TASK BRIEF: Return every line below as is, leaving out the pictures.

---------- PROVIDED MATERIAL

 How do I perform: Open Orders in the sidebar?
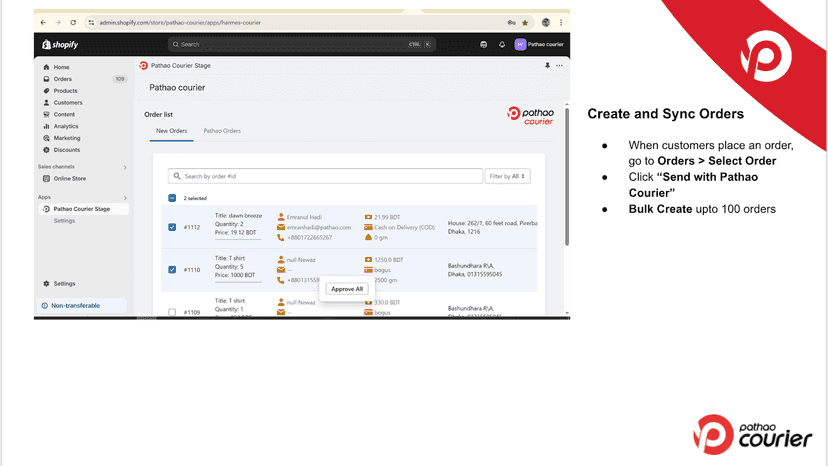click(62, 79)
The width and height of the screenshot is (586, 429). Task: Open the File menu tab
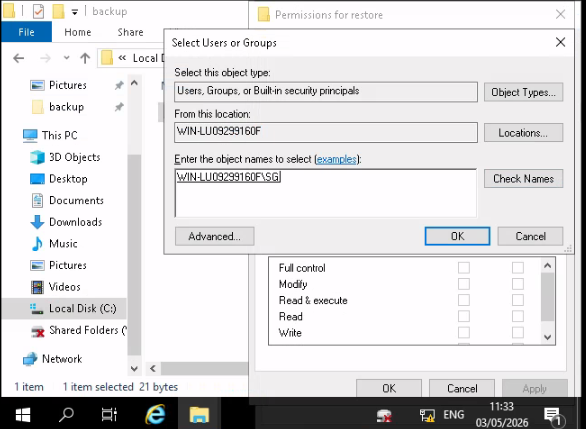pos(27,32)
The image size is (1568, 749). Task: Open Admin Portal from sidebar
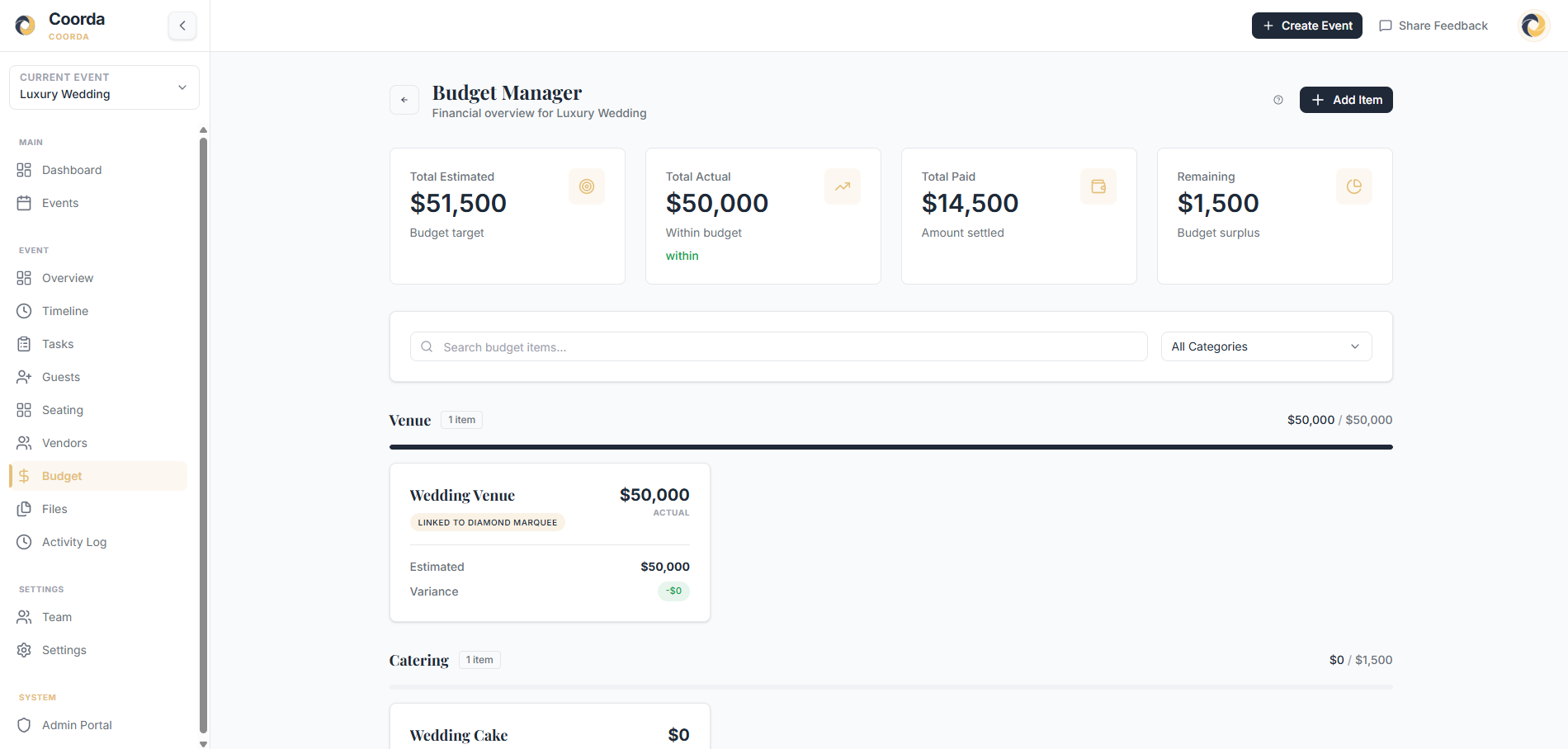pos(77,725)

--------------------

RESPONSE AREA:
 How do I perform: Open Orders in the sidebar?
click(62, 79)
The width and height of the screenshot is (586, 429). Task: Open the File menu tab
pos(27,32)
The image size is (1568, 749). Task: Open Admin Portal from sidebar
pos(77,725)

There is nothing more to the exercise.